Text to read:
Access to Arbitral Justice for Local Communities: Mitigating the cost of corruption and providing access to justice for local communities

The Roebuck Lecture will be delivered by Professor (Dr) Emilia Onyema PhD, FCIArb.

Corruption is a persistent, global challenge. It is present in all countries, no matter the income level or development status, and it is widespread in both the public and private sector. Corruption directly and indirectly impacts all citizens, and it often disproportionately impacts the most vulnerable people in society. For the public at large, the wider impacts of corruption can include lower trust and confidence in public authorities and institutions, reduced job opportunities, lack of private and foreign investment, inequality, and stifled economic growth and development. For local communities, the consequences are direct and stark, as access to basic services, such as healthcare, education, and justice, all suffer in the wake of corruption.  

International economic law provides some tools for us to address corruption. For governments, investors, and the business community, treaties and contracts can provide a framework to hold wrong-doers accountable. These agreements provide dispute settlement mechanisms, such as arbitration, mediation, or litigation, and offer potential avenues for damages and compensation arising out of corrupt transactions. But what about local communities, who are also victims? How can they seek redress for the high costs of corruption? To date, there are few actionable avenues for citizens to pursue such remedies. 

This year’s Roebuck Lecture will focus on those who are most impacted by corruption and discuss why arbitration and national courts should be made available to victims (and activists) as tools of access to and the delivery of justice.  

The Roebuck Lecture will be delivered in-person at Ciarb Headquarters in London and streamed live for our global audience. Register here: virtual registration is FREE!

Records from a dataset:
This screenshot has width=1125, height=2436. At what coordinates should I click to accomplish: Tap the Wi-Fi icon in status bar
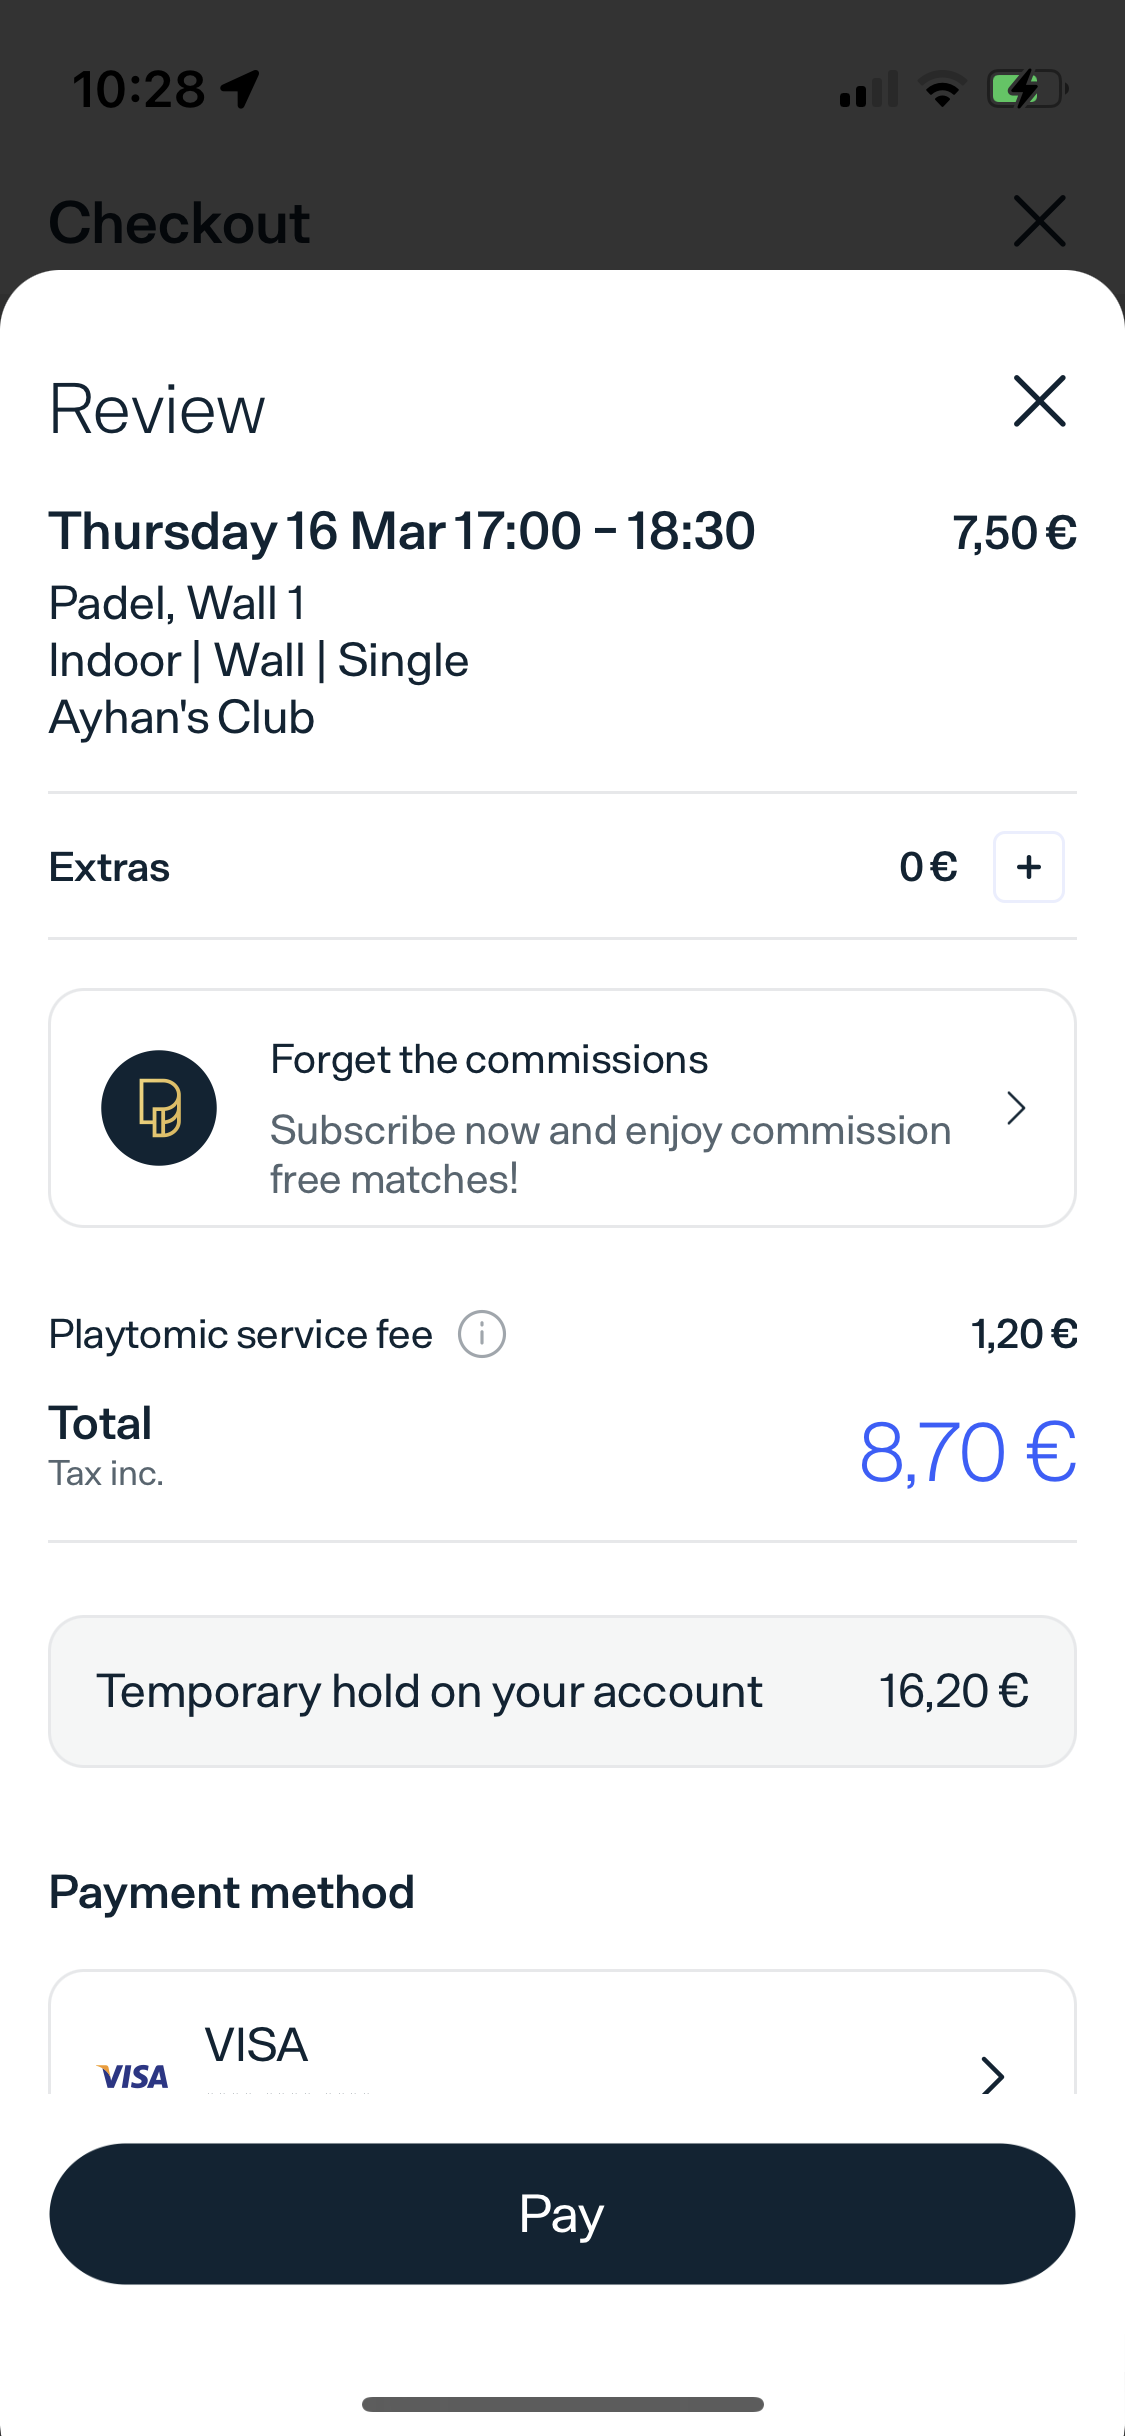942,90
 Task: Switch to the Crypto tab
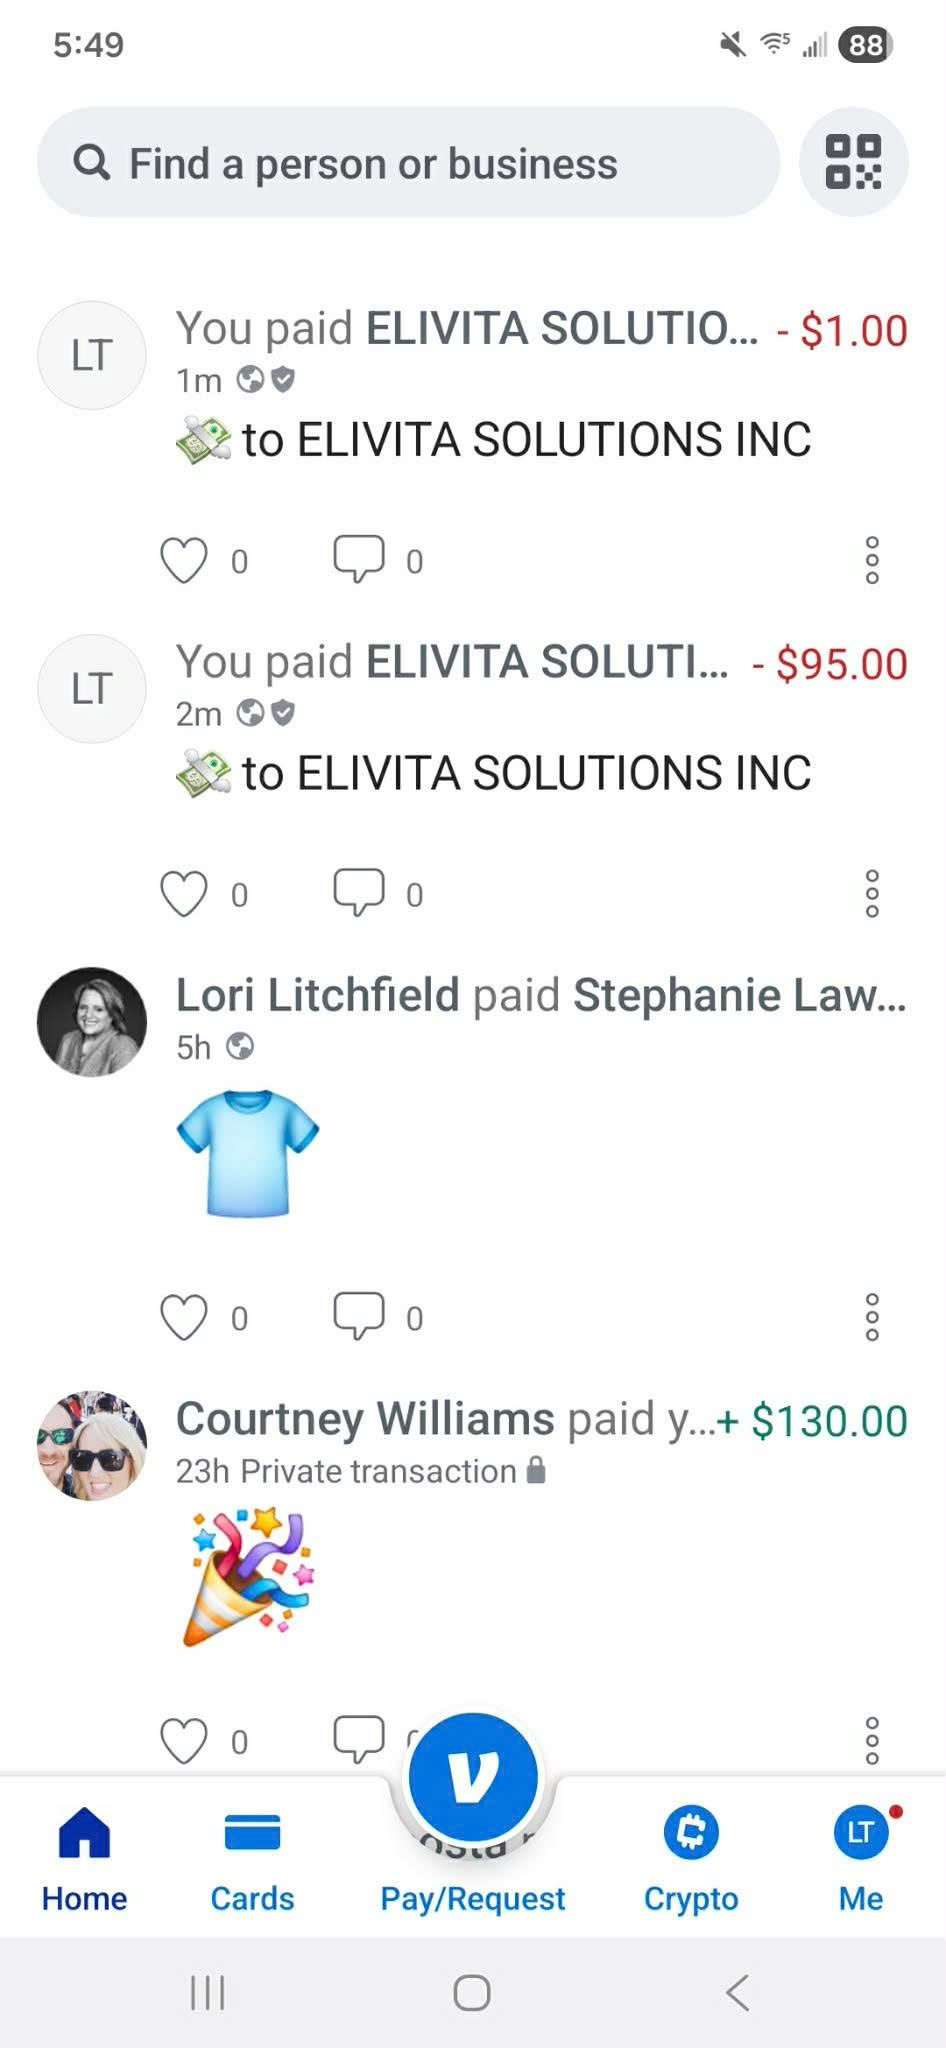pos(691,1862)
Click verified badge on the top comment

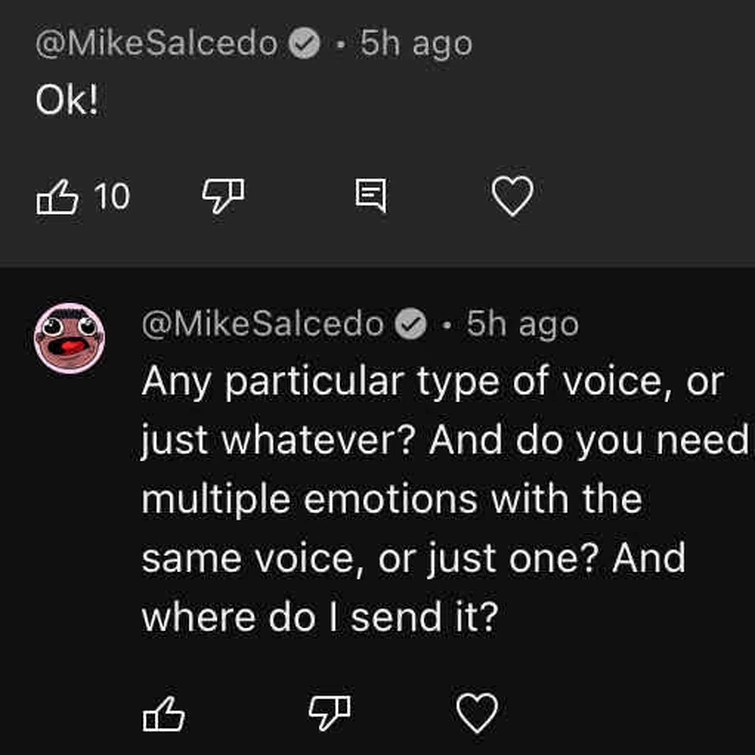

Given instruction 1:
In the Roebuck Lecture announcement, where will the lecture be delivered in person?
Given instruction 2:
Carry the Roebuck Lecture announcement forward, continuing from its final sentence.

Answer 1:
At Ciarb Headquarters in London.

Answer 2:
For any questions or issues, please contact

This event is sponsored by Jus Mundi.


6:00pm Doors open for in-person

6:30pm Introduction from Catherine Dixon, Ciarb CEO. Lecture delivered by Professor Emilia Onyema

7:30pm Q&A moderated by Jonathan Wood, Ciarb President.

8:00pm Networking reception for in-person

This event will be streamed live online at 6.30pm GMT+1, please check your local time zone. Questions will be taken in person and via livestream chat. 


VIRTUAL access to the live stream is free of charge for all attendees, pre-registration is required.

IN-PERSON event will take place at Ciarb Headquarters in London. Tickets are strictly limited, book now to secure your place. Purchasing a ticket to the in-person event will provide automatic access to the live stream.


History of the Roebuck Lecture

The Roebuck Lecture, now in its 14th year, is named after Professor Derek Roebuck MCIArb and celebrates the very significant contribution he has made to the Institute over the years, principally as Editor of Arbitration: The International Journal of Arbitration, Mediation and Dispute Management.

This lecture takes place each summer and is one of the highlights of Ciarb's events calendar. This event is open to practicing lawyers, arbitrators, mediators, barristers, corporate counsel, business professionals, students with interest in ADR and academics from around the world. Ciarb extends the virtual live viewing of this year’s Roebuck Lecture to the whole ADR community worldwide, complimentary.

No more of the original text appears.